## Source text
As you wrote in the first thread, the primary issue with using ${\displaystyle \cdot }$ is that it becomes ambiguous whether this represents ellipses or multiplication (to be fair, it's not really ambiguous, because one could figure out from context that one dot means multiplication and three means ellipses). So, I think that defaulting to ${\displaystyle \times }$ in this article is probably best, even though this notation feels quite elementary-school-y. Duckmather (talk) 15:20, 9 January 2023 (UTC)[reply]

Now that I know what is meant, I would suspect that most uninitiated readers (in the UK at least) would recognize a ${\displaystyle \times }$ sign as a multiplication sign, but that the ${\displaystyle \cdot }$ sign for multiplication would be much less familiar, and might well be a source of confusion. Additionally, I have come to this article in following-up work on the biographical WP article on William Oughtred, and I find that the introduction of the ${\displaystyle \times }$ sign, in W.O.'s Clavis Arithmeticae (1631), followed on very soon after, and in the context of, the description of logarithms (in the English edition of John Napier's Description of the Admirable Table of Logarithmes (S. Waterson, London 1618), Appendix, at p. 4 (Google)). (An explanation of the sign is given in William Forster's Forster's Arithmetick (1673), at pp. 43-44 and pp. 113-14 (Google).) Hence there is an historical association between Exponentiation and this ${\displaystyle \times }$ usage which some readers may want to understand. I find some explanations in F. Cajori's History of Mathematics (Macmillan, New York/London 1919), at pp. 157-58 (Internet Archive). Perhaps the pedagogic example is the better for being elementary? Eebahgum (talk) 18:38, 9 January 2023 (UTC)[reply]

I adjusted the intro to be consistent with /times. I left the rest of the article as is. Emschorsch (talk) 04:49, 24 July 2023 (UTC)[reply]

In the section:

Principal value[edit]

[...]

and the imaginary part of z satisfies

-π < Im (z) < π [this does not make sense to me: Isn't it a condition on the Arg(z) or equivalently on the Im(log(z))? Since log(z)=log(|z|)+i(Arg(z)+2nπ), n in Z and the principal value of log(z) can be defined as Log(z) when chosing -π < Im(log((z))=Arg((z)) < π, i.e. n=0]

[...] 217.10.52.10 (talk) 09:52, 20 April 2023 (UTC)[reply]

 Fixed. D.Lazard (talk) 16:12, 21 April 2023 (UTC)[reply]

In the top of the page, the article demonstrates how exponents of rational numbers correspond to nth-roots by proving that b^(1/2) == sqrt(b). Part of this proof relies upon the property that (b^M)*(b^N) == b^(M+N) (see excerpt pasted below). However, the article only proved this property based on the definition that natural-number exponents are equivalent to repeated multiplication. This proof does not apply when M or N are rational because rational exponents are not defined as a repeated multiplication.

## To do
Carry on the talk-page discussion about exponentiation above, starting right after its final sentence.

## Data shown
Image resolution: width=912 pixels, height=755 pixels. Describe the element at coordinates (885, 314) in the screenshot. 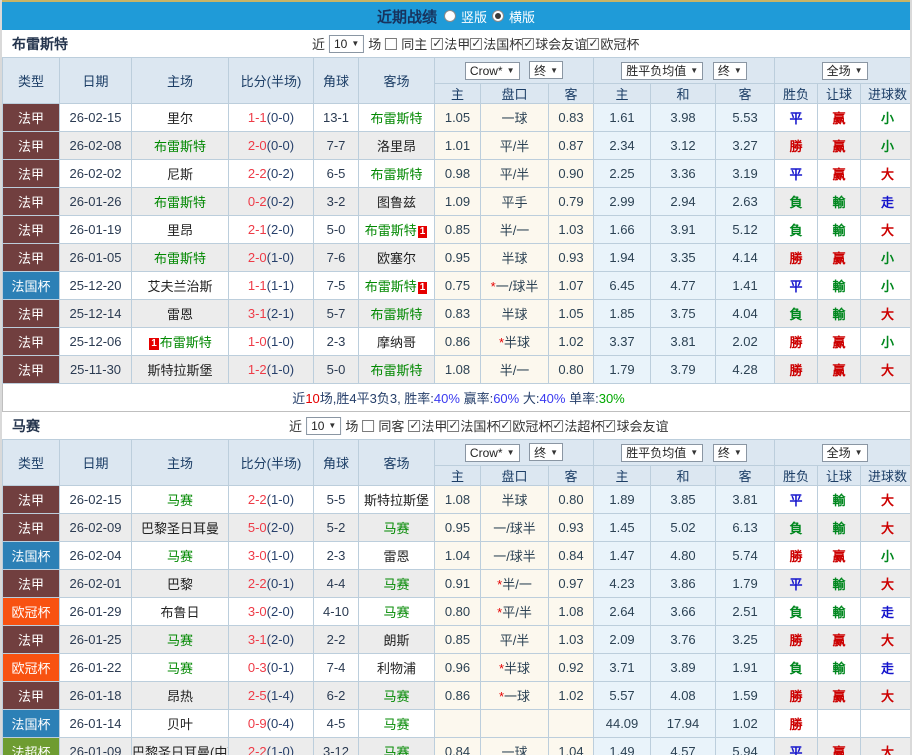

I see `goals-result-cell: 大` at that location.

## Response box
Therefore, the article needs to have a separate proof that (b^M)*(b^N) == b^(M+N) when M and N are rational numbers.

Proving this property holds true for rational numbers is a fair bit more complicated than proving it holds true for natural numbers, but it's not so complicated as to be out of the scope of a wiki article. One such proof can be found on this stack overflow page[1]. unfortunately i do not know of any proofs that meet wikipedia's credibility requirements.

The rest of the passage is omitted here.